Birth of Niche Authorship and Mass Amplification
Peter Rojas (gdgt.com), Adam Rugel (Trazzler)
Notes:
We’re in a time of wholesale and wrenching change for established media. The rise of social media has invalidated a lot of core premises for print. This is the so-called ‘democratization’ of media, which isn’t about democracy, but money and control.
And based on the indisputable whipsaw theory of economics, the amplitude of change hits the hardest at the end of the supply chain. So the ‘audience’ is the thing being obliterated here and now.
It seems to me that what is at work in social media in general and even more so in tightly focused projects like those that you two are involved in is an inversion of control and voice, from a top-down, 1:many broadcast dynamic to bottom-up and many:many. In our earlier conversations we talked about niche authorship and mass amplification, but for brevity today I will just call this bottom-up.
I have an suspiciously long list of questions I want to poke at, with the help of my co-consprirators, Peter Rojas and Adam Rugel. [Intros]
* I hate the term ‘user-generated content’ - it’s a lie. But there is no doubt that much of the heft ot today’s web is the result of widescale participation. This is true for your companies, guys. What are the primary motivations of these contributors? Are they out for money, or is it about extra-monetary intangibles? Are you guys being carried on the backs of a feudal underclass of blog serfs, exploiting their higher impulses?
* Are the best candidates for today’s media start-ups going to look like yours? If not, what other models look interesting? Do you have to adopt the shady mafia shakedown sales approach of Yelp to float this stuff?
* Does bottom-up media represent a new artisanal journalism? Can everyone become a story teller, spilling out the thread of their interactions with gear, restaurants, travel, food, and entertainment? Is this ‘living life out loud’ cheap exhibitionism? Are we heading to a world where people’s dreams are manufactured? Or is this a liberation from the glitz and spin of 20th century advertising?

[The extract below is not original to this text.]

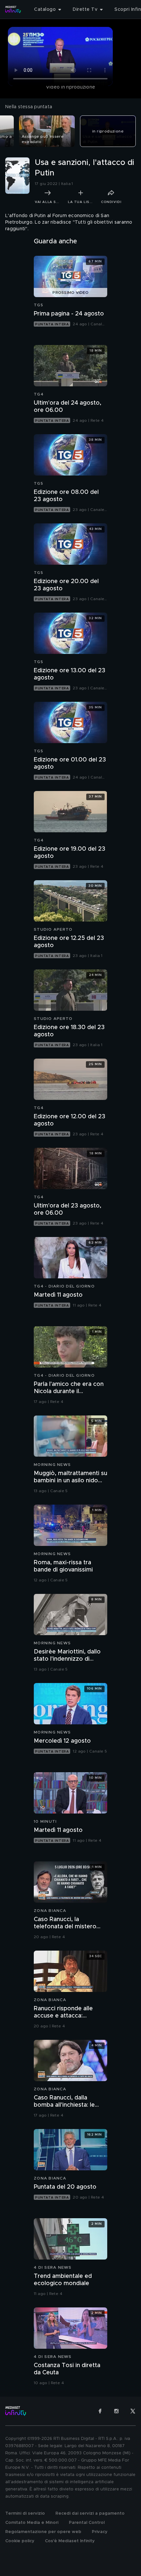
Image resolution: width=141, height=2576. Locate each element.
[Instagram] (116, 2411)
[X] (133, 2411)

* Bottom-up means social. People are interacting with other people — through solutions like Trazzler and gdgt — to triangulate on things that cost money, like travel and gear. Will transactions be embbed in this social matrix? Are you guys doing transactions, now, or plan to? Does this make you shills, or is this a better way to decide what to buy?
* What are the more established media going to do? What will Sports Illustrated or the New York Times look like in 5 years? Will this be like the explosion of TV into 500 channels with cable? Are we headed for millions of niche participatory media sites?
* What should we be worried about as individuals, and as a society, with this going on? What will we lose when we can each have a unique experience of media? Will this drive us apart or bring us together?